--- DOCUMENT TEXT ---
This code is significantly more robust than a simple example. It explicitly handles model loading failures, validates input, and includes error handling for the inference step itself. This is the level of detail required for a production system.

The Haskell Orchestrator: Type-Safe Request Handling and Invocation

The Haskell function is the brains of the operation. Its responsibilities are to expose a clean API, enforce data contracts, and correctly trigger the asynchronous downstream workflow. We use the aeson library for JSON serialization/deserialization, which provides compile-time guarantees about the shape of our API data.

First, the dependencies in haskell-orchestrator/package.yaml:

name:                haskell-orchestrator
version:             0.1.0.0
# ... other boilerplate ...

dependencies:
- base >= 4.7 && < 5
- http-server
- aeson
- bytestring
- text
- wreq # For making HTTP requests
- containers
- lens
- lens-aeson
- lifted-async
- mtl
- stm
- unordered-containers
- vector
- system-environment # To safely get environment variables

executables:
  haskell-orchestrator:
    main:                Main.hs
    source-dirs:         app
    ghc-options:
    - -threaded
    - -rtsopts
    - -with-rtsopts=-N

Next, the haskell-orchestrator/app/Main.hs. This code defines the data types, the main handler, and the logic for making the asynchronous call to the Python function.

{-# LANGUAGE DeriveGeneric #-}
{-# LANGUAGE OverloadedStrings #-}

module Main where

import GHC.Generics
import Data.Aeson (FromJSON, ToJSON, encode, eitherDecode)
import qualified Data.ByteString.Lazy as LBS
import qualified Data.Text as T
import Network.Wreq (post, Options, defaults, header, responseStatus, statusCode, checkResponse)
import Control.Lens ((&), (.~), (^.))
import System.Environment.Guard (getEnvOr)
import Network.HTTP.Types.Status (status202)
import System.IO (hPutStrLn, stderr, stdout)

-- Data type for the incoming request from the client
data SummarizeRequest = SummarizeRequest {
  textToSummarize :: T.Text
} deriving (Show, Generic)

instance FromJSON SummarizeRequest

-- Data type for the response sent back to the client
data JobSubmissionResponse = JobSubmissionResponse {
  jobId :: T.Text,
  status :: T.Text,
  message :: T.Text
} deriving (Show, Generic)

instance ToJSON JobSubmissionResponse

-- Configuration loaded from environment variables
data AppConfig = AppConfig {
  gatewayUrl :: String,
  summarizerFn :: String
}

-- The core handler logic
handler :: AppConfig -> LBS.ByteString -> IO LBS.ByteString
handler config requestBody = do
  hPutStrLn stdout "Haskell orchestrator invoked."
  case eitherDecode requestBody :: Either String SummarizeRequest of
    Left err -> do
      hPutStrLn stderr $ "Failed to decode request: " ++ err
      -- A common mistake is returning a simple string. Always return structured JSON errors.
      return $ encode $ JobSubmissionResponse "" "error" "Invalid request body format."

    Right req -> do
      let inputText = textToSummarize req
      
      -- Basic validation in the orchestrator
      if T.length inputText < 50
      then do
        hPutStrLn stderr "Input text too short."
--- EXTRACTED RECORDS ---
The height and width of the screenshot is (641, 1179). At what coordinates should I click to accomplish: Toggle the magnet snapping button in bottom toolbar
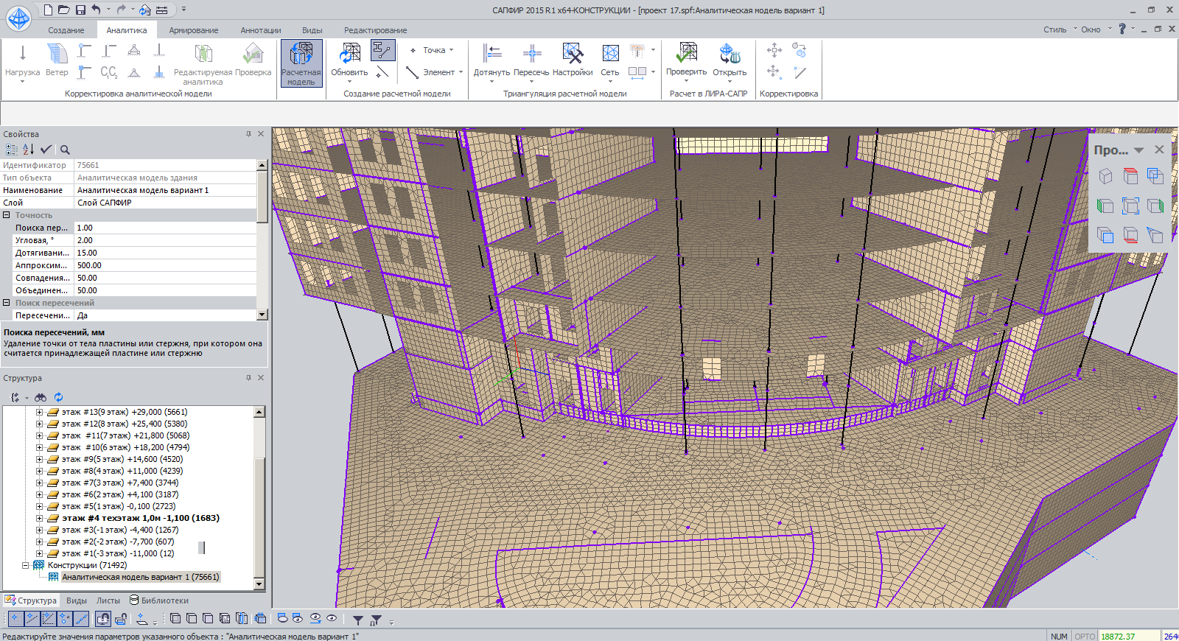pyautogui.click(x=102, y=619)
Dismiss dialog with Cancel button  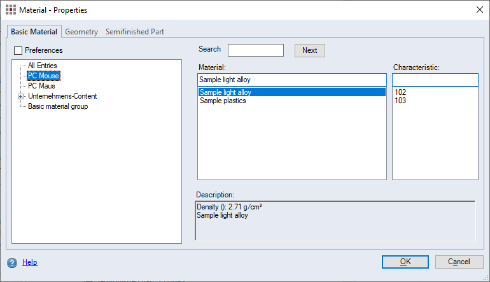coord(459,262)
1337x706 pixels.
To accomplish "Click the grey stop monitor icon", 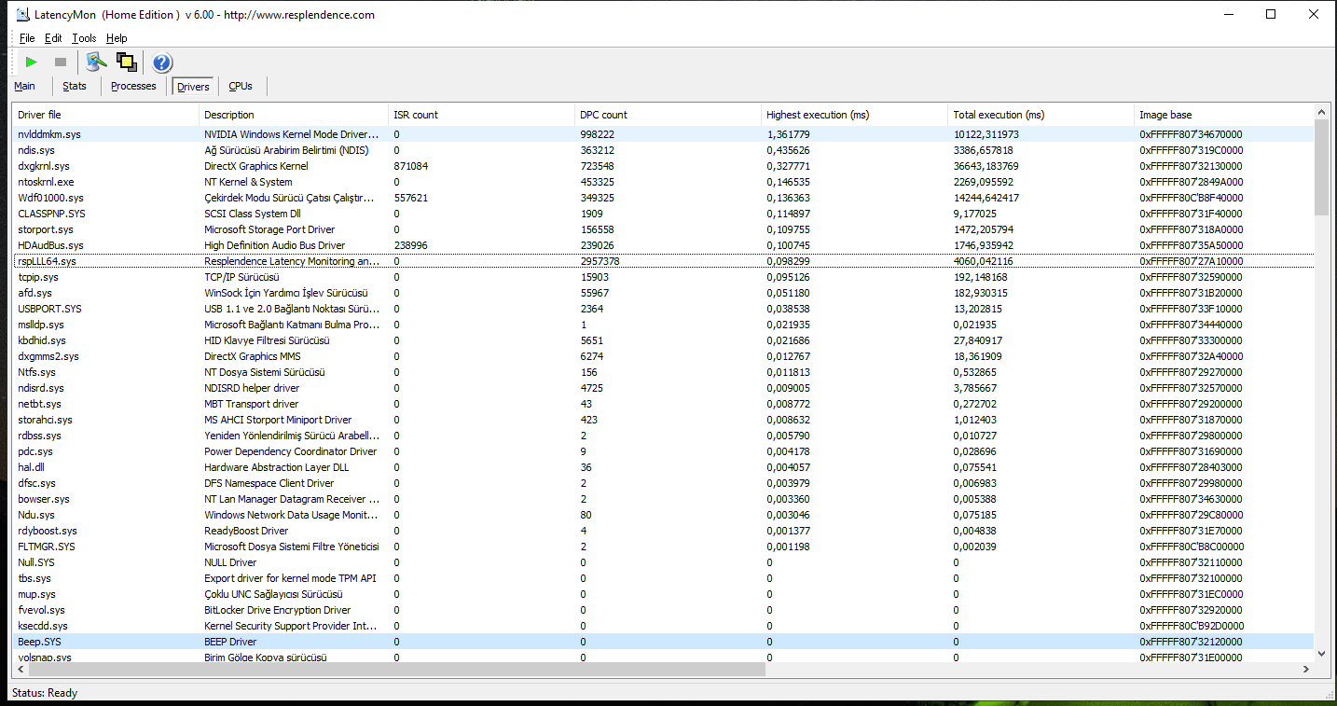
---
■ WRITTEN REQUEST ■
In the Haskell orchestrator text, which library handles JSON serialization and deserialization?

■ TASK RESPONSE ■
The aeson library.